Pulmonary Infections

Pulmonary mucormycosis is most commonly encountered in patients with prolonged neutropenia, recipients of hematopoietic stem cell or solid-organ transplantation, and patients receiving deferoxamine therapy. The infection frequently occurs concomitantly with sinus infection. However, the clinical manifestations of the infection are indistinguishable from more common opportunistic molds, such as invasive pulmonary aspergillosis (IPA). Therefore timely diagnosis is a critical factor in the outcome on the infection because first-line antifungals typically used for aspergillosis, such as voriconazole, lack activity against Mucorales. A case series of 61 leukemia and transplant patients with evidence of fungal pneumonia found that 84% of patients who were eventually documented to have pulmonary mucormycosis were receiving ineffective antifungal therapy at the time of their diagnosis.
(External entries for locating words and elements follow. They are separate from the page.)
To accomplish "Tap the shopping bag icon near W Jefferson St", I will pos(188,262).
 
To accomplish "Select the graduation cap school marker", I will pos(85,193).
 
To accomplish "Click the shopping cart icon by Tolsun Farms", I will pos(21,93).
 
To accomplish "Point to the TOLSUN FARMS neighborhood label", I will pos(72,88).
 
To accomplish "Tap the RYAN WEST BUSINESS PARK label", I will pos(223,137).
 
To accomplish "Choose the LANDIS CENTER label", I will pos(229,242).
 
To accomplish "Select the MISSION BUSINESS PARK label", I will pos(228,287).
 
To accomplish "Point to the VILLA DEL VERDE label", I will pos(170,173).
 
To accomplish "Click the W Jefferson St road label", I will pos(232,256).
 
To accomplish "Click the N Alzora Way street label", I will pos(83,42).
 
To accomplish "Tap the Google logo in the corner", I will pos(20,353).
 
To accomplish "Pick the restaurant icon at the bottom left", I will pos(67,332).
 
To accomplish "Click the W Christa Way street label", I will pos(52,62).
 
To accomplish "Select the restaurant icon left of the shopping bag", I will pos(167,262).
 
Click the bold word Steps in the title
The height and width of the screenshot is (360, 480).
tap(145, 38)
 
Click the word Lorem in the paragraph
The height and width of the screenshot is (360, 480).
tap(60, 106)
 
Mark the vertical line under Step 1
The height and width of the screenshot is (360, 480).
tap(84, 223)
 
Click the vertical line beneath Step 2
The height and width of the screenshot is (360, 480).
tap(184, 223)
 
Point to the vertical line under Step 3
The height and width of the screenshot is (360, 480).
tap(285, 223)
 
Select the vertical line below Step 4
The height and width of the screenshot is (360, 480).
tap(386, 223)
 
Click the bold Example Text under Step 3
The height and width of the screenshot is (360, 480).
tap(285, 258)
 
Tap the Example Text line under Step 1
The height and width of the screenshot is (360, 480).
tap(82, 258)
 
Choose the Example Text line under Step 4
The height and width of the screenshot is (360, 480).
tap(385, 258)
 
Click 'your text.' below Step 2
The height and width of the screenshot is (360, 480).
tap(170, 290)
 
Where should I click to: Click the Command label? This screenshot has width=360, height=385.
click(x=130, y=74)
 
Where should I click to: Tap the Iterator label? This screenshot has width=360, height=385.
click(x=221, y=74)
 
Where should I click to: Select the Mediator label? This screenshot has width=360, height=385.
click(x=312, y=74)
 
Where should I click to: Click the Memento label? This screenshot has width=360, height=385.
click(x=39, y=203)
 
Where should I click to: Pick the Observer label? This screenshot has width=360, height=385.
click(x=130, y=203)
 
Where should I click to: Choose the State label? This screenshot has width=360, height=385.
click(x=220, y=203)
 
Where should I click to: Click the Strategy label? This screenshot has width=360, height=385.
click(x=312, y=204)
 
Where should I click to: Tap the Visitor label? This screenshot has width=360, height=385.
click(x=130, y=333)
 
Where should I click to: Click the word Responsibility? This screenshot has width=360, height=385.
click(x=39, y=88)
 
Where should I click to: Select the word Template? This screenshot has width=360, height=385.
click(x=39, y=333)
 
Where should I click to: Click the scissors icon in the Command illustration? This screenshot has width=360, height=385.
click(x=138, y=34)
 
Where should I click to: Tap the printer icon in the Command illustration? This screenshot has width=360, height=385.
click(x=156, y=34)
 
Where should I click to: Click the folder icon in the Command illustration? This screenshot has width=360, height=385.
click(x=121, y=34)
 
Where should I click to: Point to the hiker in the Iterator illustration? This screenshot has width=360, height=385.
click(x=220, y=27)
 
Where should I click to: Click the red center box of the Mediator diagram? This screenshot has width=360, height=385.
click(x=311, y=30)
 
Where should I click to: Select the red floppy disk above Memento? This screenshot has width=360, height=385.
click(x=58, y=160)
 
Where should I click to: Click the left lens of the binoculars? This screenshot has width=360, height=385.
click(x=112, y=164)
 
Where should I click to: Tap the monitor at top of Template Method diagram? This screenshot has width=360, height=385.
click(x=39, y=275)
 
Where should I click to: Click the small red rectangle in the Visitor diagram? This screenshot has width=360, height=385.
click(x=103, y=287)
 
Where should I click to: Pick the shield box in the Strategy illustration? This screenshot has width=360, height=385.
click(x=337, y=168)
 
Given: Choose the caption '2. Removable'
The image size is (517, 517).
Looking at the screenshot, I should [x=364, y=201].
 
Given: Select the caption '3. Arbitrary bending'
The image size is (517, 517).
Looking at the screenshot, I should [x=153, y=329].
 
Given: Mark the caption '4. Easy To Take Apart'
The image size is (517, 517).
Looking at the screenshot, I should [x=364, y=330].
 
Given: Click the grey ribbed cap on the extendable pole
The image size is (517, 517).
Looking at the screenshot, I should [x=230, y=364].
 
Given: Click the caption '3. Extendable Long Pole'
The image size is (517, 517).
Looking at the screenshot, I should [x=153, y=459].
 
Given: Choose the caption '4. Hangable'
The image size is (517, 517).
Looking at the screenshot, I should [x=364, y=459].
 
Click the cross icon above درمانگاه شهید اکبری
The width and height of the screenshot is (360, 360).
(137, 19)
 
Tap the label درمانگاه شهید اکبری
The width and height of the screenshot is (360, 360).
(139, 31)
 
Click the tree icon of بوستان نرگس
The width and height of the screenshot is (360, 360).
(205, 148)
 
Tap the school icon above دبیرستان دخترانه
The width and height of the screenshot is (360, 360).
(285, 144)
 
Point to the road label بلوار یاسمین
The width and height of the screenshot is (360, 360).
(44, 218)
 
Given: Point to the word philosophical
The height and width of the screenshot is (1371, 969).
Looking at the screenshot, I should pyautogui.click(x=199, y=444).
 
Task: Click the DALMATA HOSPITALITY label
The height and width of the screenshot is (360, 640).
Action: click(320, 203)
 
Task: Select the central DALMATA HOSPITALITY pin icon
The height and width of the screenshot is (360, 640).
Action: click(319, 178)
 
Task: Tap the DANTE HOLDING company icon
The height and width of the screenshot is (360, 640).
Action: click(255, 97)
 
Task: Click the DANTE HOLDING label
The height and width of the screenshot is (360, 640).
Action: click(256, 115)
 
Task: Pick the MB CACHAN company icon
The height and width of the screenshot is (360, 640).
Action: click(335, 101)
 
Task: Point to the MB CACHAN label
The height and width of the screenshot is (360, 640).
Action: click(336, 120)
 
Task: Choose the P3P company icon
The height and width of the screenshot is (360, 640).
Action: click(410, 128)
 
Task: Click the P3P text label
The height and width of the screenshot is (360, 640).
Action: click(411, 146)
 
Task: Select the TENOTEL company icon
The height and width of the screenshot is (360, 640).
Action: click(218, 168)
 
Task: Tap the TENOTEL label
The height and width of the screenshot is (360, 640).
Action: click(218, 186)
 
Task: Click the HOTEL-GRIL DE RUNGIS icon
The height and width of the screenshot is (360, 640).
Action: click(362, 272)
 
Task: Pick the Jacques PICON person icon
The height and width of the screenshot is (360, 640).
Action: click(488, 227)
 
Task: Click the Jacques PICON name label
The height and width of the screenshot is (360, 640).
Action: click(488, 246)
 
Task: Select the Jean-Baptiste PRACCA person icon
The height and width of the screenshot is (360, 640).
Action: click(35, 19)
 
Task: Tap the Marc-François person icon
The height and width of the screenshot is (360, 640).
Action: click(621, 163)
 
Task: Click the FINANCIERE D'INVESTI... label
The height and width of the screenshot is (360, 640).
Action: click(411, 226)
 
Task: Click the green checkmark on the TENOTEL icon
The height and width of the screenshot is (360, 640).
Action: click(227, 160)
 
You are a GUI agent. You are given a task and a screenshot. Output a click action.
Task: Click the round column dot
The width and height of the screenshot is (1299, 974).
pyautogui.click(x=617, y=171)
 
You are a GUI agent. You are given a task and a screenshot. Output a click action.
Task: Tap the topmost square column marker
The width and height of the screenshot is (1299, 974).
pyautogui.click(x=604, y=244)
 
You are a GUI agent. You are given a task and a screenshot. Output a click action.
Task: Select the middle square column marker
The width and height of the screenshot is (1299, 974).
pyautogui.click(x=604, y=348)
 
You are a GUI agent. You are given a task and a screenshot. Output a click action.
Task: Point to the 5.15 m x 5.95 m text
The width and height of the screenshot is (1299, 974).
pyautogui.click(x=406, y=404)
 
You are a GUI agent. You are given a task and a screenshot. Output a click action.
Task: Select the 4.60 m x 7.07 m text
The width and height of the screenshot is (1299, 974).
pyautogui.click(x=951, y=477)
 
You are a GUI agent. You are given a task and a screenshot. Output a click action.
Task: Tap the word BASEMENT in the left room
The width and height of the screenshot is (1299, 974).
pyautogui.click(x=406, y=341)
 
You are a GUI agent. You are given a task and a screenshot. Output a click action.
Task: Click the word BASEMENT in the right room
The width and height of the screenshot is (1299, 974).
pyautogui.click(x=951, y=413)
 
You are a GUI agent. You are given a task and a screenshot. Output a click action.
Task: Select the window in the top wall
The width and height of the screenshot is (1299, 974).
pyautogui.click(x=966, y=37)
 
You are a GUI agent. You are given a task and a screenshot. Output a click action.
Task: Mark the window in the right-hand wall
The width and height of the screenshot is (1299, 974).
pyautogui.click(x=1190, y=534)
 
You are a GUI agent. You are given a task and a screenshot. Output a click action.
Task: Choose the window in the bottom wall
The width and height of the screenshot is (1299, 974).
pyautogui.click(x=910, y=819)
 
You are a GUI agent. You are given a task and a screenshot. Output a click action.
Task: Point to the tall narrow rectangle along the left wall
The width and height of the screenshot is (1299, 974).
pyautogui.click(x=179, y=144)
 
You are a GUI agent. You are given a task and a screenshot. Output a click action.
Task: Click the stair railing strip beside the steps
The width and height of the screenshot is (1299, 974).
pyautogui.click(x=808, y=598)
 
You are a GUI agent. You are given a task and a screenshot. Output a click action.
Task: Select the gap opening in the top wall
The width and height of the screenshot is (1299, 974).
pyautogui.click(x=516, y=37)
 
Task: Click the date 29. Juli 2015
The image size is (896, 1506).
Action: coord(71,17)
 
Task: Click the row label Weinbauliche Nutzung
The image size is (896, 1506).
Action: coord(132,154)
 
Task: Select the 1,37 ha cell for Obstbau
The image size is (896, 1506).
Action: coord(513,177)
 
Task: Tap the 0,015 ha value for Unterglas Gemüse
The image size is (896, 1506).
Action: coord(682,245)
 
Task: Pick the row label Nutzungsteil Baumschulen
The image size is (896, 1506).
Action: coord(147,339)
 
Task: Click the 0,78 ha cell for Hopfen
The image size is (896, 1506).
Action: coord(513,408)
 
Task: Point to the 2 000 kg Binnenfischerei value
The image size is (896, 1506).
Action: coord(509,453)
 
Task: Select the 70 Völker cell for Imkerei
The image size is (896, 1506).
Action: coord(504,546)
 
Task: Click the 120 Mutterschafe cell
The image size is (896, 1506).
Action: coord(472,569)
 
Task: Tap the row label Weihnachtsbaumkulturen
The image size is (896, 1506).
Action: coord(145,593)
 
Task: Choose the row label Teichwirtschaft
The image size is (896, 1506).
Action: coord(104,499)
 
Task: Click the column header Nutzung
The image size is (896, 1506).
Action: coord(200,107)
Similarly, an analysis of 70 hematologic malignancy patients with pulmonary mucormycosis demonstrated that a delay in the administration of appropriate antifungal therapy (typically an amphotericin B formulation) of as few as 6 days was associated with a doubling of 4-week (35.1% vs. 66.6%; P = .006) and 12-week (48.6% vs. 82.9%; P = .029) crude mortality rates. Data to support imaging findings that might heighten the suspicion for pulmonary mucormycosis are reported in a retrospective analysis of neutropenic leukemia patients. In the first 5 days of clinical symptoms, fever or chest pain, a reverse halo sign (focal ground-glass attenuation surrounded by a ring of consolidation) was present in 15 of 16 patients with proven pulmonary mucormycosis. However, the reverse halo sign is not specific for mucormycosis but, rather, may be suggestive of invasive aspergillosis, mucormycosis, or organizing pneumonia.